▶ _Required action_: Find and return every line of the data that contains the word "agent".

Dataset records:
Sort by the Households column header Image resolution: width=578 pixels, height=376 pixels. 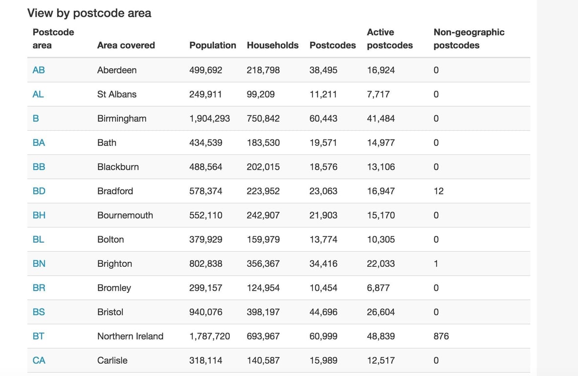point(272,45)
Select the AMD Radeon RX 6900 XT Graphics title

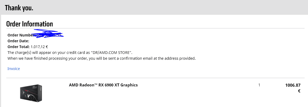pos(103,85)
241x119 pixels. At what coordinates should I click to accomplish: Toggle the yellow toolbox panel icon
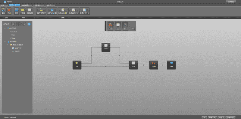(x=23, y=11)
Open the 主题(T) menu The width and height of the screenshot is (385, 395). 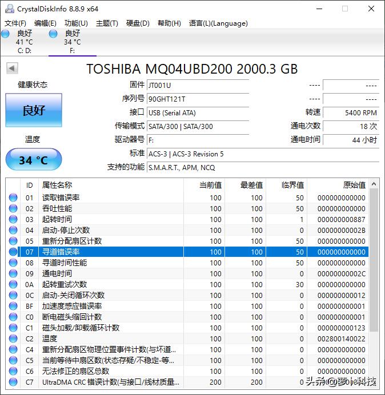click(107, 23)
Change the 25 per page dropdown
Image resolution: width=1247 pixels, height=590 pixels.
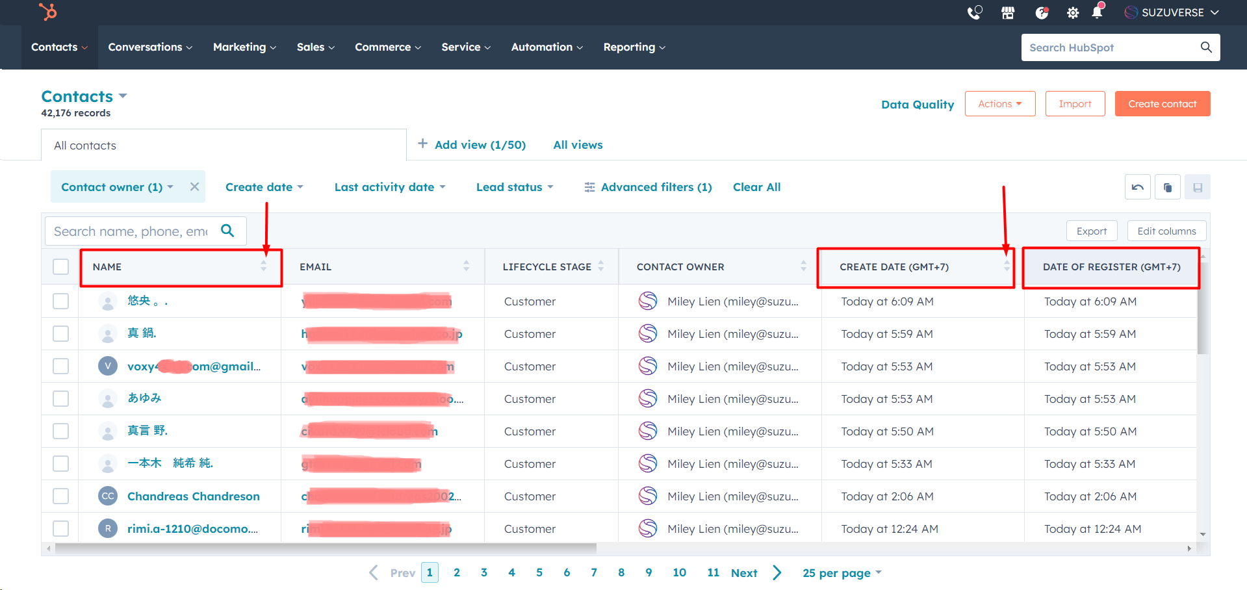click(x=842, y=572)
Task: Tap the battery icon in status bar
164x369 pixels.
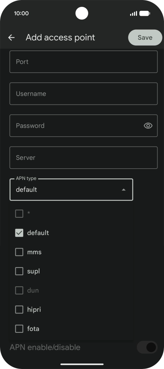Action: [x=145, y=14]
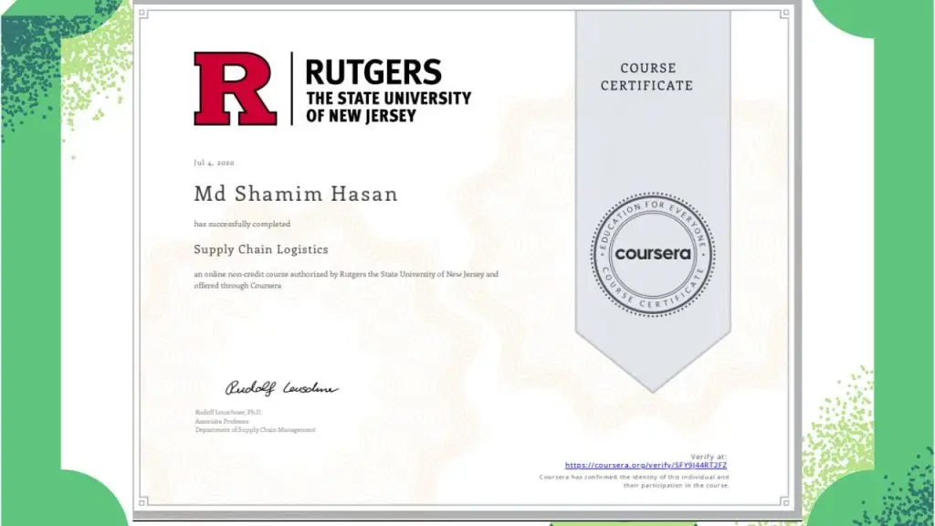Click the RUTGERS wordmark text
Image resolution: width=935 pixels, height=526 pixels.
[x=373, y=72]
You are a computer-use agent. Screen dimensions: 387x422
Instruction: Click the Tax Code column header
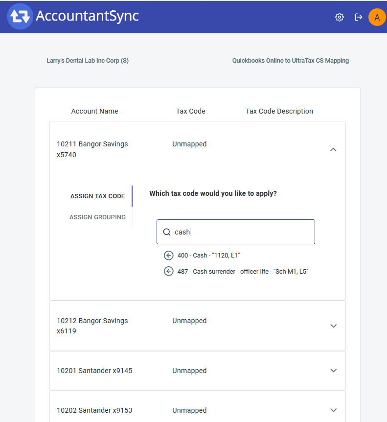pos(190,111)
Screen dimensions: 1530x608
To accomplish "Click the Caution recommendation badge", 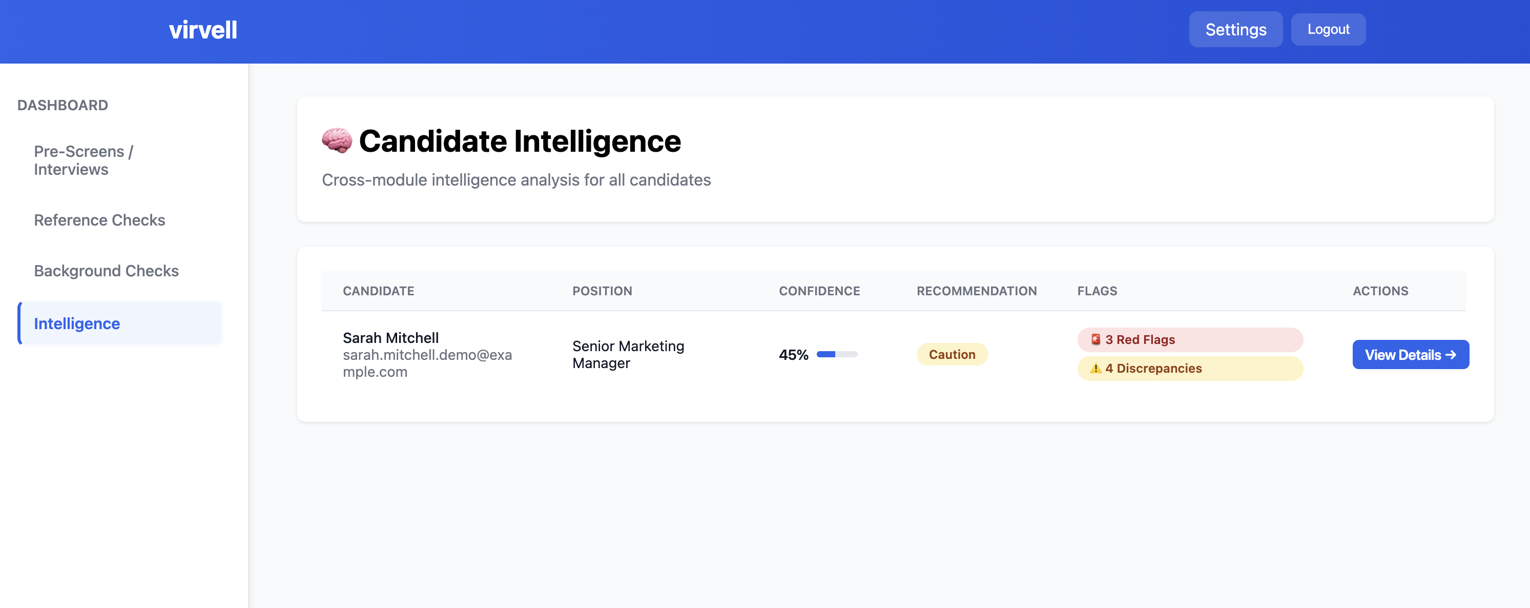I will click(951, 355).
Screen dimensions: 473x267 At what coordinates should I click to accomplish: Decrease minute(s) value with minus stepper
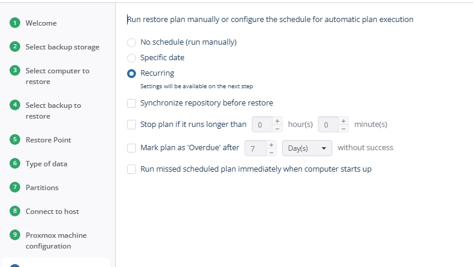(344, 128)
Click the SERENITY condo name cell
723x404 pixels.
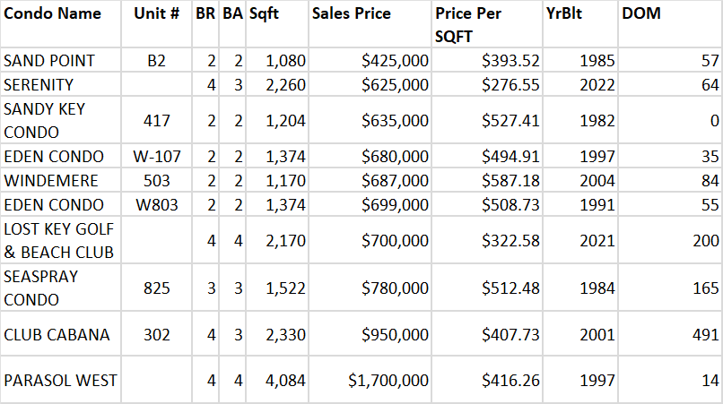tap(39, 84)
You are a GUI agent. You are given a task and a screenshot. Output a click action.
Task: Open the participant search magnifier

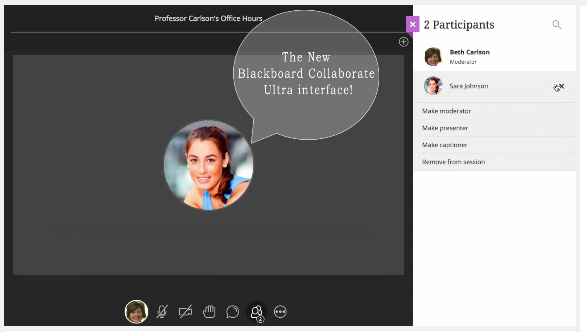[x=557, y=25]
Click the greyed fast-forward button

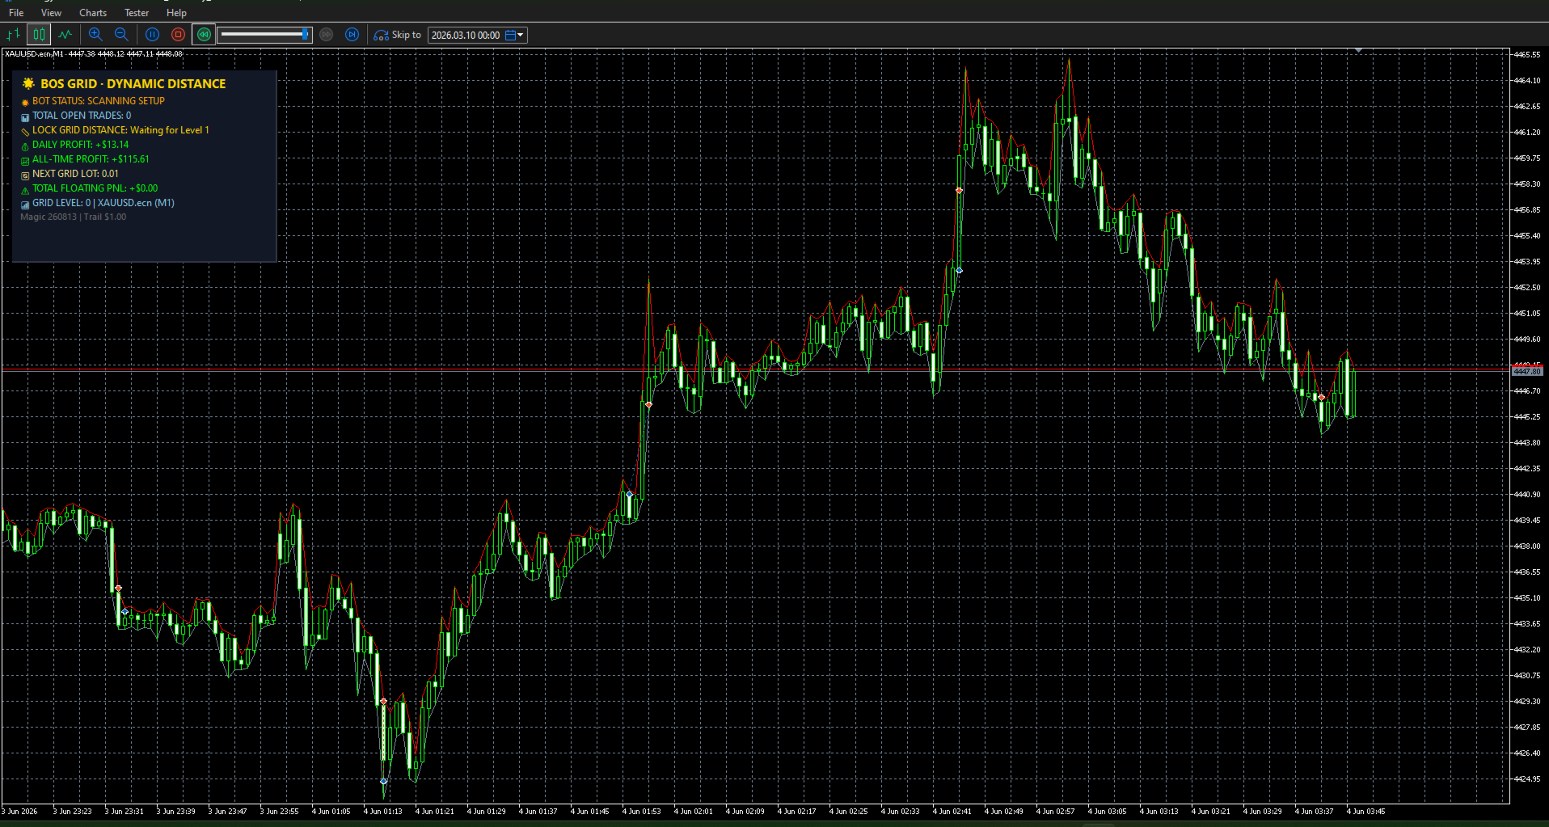(x=327, y=35)
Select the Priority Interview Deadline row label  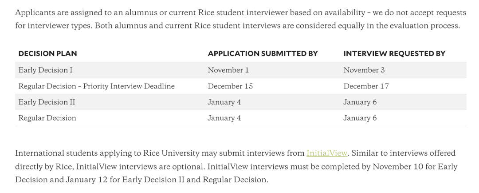(96, 86)
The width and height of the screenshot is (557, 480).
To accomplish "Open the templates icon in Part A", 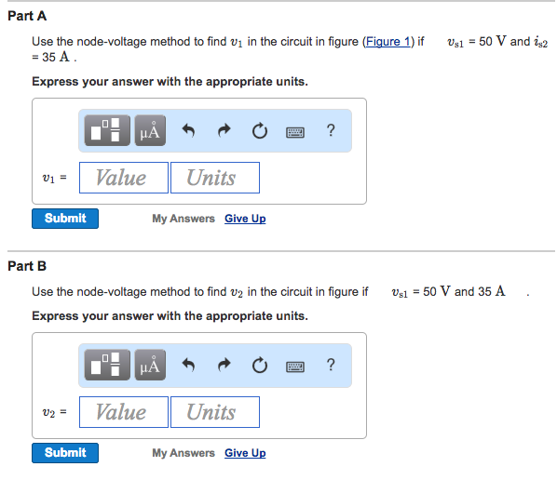I will tap(107, 130).
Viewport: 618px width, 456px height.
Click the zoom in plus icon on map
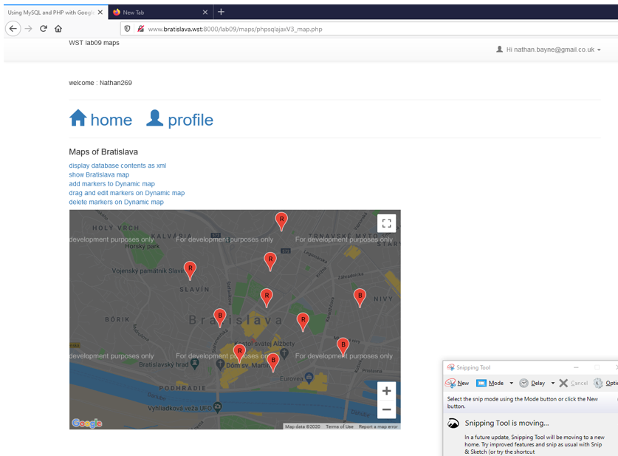[x=386, y=391]
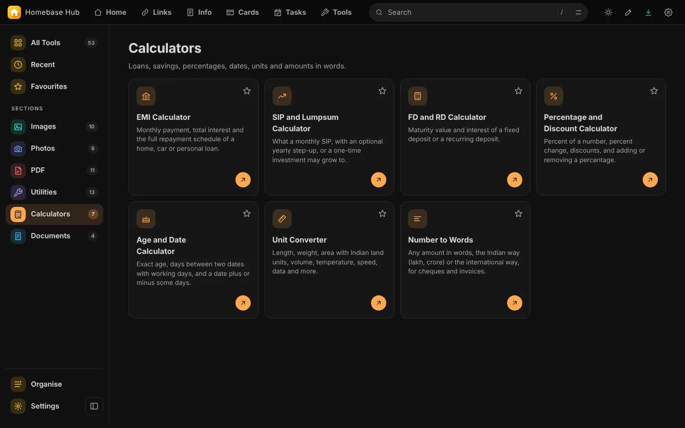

▶ _Written response_:
You are a computer-use agent. Screen dimensions: 387x422
You are a GUI agent. You are given a task and a screenshot. Output a click action.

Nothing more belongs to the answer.